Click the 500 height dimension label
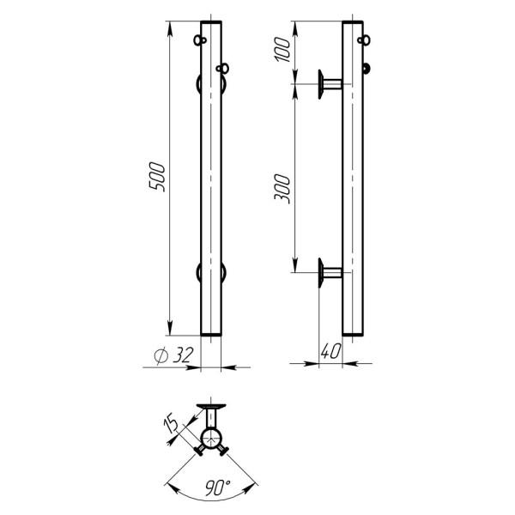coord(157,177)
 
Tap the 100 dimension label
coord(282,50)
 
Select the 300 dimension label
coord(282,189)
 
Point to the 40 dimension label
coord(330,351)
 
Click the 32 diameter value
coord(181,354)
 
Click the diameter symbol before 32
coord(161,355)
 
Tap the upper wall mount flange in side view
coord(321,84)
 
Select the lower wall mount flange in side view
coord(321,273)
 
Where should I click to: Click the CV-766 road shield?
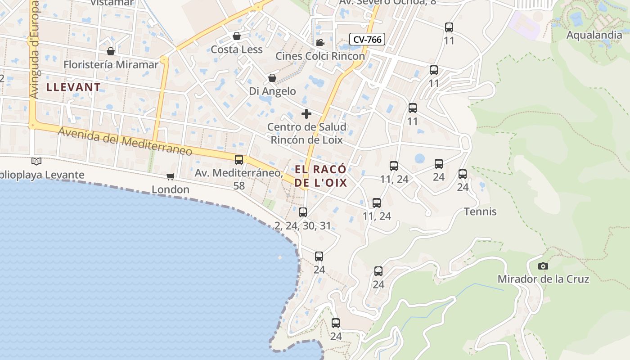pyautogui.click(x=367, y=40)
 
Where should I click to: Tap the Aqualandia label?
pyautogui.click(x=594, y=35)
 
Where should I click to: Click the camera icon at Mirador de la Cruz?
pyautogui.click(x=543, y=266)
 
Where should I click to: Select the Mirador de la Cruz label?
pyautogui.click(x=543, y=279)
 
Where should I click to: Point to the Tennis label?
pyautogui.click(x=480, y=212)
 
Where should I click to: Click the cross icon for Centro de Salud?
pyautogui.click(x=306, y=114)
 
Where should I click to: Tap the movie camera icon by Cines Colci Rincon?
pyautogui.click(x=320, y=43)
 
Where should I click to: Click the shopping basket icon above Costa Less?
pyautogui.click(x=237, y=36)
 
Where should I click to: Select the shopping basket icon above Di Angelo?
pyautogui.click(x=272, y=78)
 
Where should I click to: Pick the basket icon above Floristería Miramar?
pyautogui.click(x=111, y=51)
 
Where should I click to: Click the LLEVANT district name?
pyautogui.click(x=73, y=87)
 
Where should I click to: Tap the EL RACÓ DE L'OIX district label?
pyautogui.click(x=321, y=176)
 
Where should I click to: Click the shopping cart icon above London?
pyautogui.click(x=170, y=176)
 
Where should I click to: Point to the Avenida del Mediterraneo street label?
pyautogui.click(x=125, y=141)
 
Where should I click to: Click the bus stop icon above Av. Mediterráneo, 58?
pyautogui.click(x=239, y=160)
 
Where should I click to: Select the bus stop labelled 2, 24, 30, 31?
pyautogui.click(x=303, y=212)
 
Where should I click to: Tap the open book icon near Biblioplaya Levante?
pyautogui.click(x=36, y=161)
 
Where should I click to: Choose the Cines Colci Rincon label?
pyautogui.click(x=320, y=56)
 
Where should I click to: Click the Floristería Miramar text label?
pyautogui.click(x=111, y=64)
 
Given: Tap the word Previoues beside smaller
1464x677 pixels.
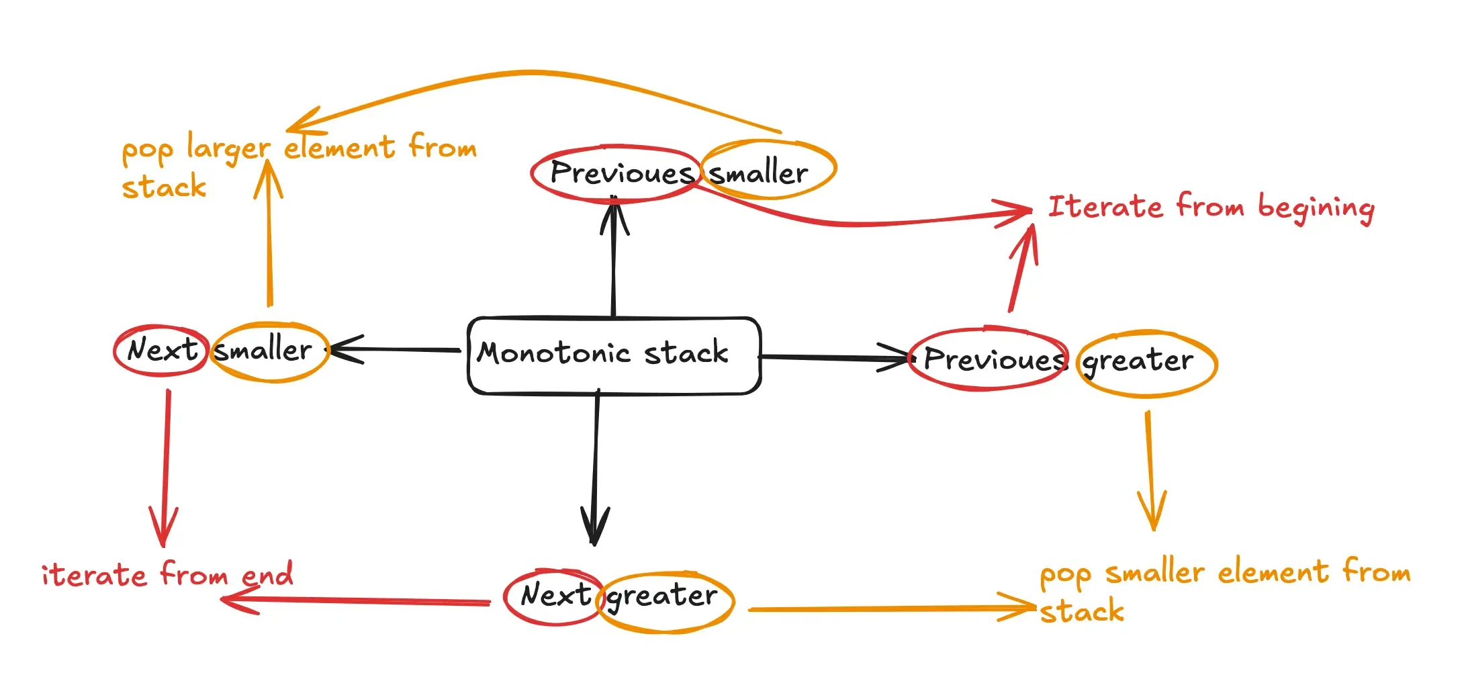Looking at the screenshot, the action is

===

* _EXERCISE_: Rename every "icon" in the material above to "marker" and change nothing else. Leave out the pictures.

* _ANSWER TO THE PROBLEM_:
Click the 500 height dimension label
coord(157,177)
 
Tap the 100 dimension label
coord(282,50)
 
Select the 300 dimension label
coord(282,189)
 
Point to the 40 dimension label
coord(330,351)
 
Click the 32 diameter value
coord(181,354)
 
Click the diameter symbol before 32
coord(161,355)
 
Tap the upper wall mount flange in side view
coord(321,84)
 
Select the lower wall mount flange in side view
coord(321,273)
 
Where should I click to: Click the CV-766 road shield?
pyautogui.click(x=367, y=40)
 
Where should I click to: Tap the Aqualandia label?
pyautogui.click(x=594, y=35)
 
Where should I click to: Click the camera marker at Mirador de la Cruz?
pyautogui.click(x=543, y=266)
 
Where should I click to: Select the Mirador de la Cruz label?
pyautogui.click(x=543, y=279)
 
Where should I click to: Point to the Tennis label?
pyautogui.click(x=480, y=212)
 
Where should I click to: Click the cross marker for Centro de Salud?
pyautogui.click(x=306, y=114)
 
Where should I click to: Tap the movie camera marker by Cines Colci Rincon?
pyautogui.click(x=320, y=43)
 
Where should I click to: Click the shopping basket marker above Costa Less?
pyautogui.click(x=237, y=36)
 
Where should I click to: Select the shopping basket marker above Di Angelo?
pyautogui.click(x=272, y=78)
 
Where should I click to: Pick the basket marker above Floristería Miramar?
pyautogui.click(x=111, y=51)
 
Where should I click to: Click the LLEVANT district name?
pyautogui.click(x=73, y=87)
 
Where should I click to: Tap the EL RACÓ DE L'OIX district label?
pyautogui.click(x=321, y=176)
 
Where should I click to: Click the shopping cart marker above London?
pyautogui.click(x=170, y=176)
 
Where should I click to: Point to the Avenida del Mediterraneo street label?
pyautogui.click(x=125, y=141)
 
Where should I click to: Click the bus stop marker above Av. Mediterráneo, 58?
pyautogui.click(x=239, y=160)
 
Where should I click to: Select the bus stop labelled 2, 24, 30, 31?
pyautogui.click(x=303, y=212)
 
Where should I click to: Tap the open book marker near Biblioplaya Levante?
pyautogui.click(x=36, y=161)
 
Where should I click to: Choose the Cines Colci Rincon label?
pyautogui.click(x=320, y=56)
 
Where should I click to: Click the Floristería Miramar text label?
pyautogui.click(x=111, y=64)
 
Given: Tap the word Previoues beside smaller
1464x677 pixels.
Looking at the screenshot, the action is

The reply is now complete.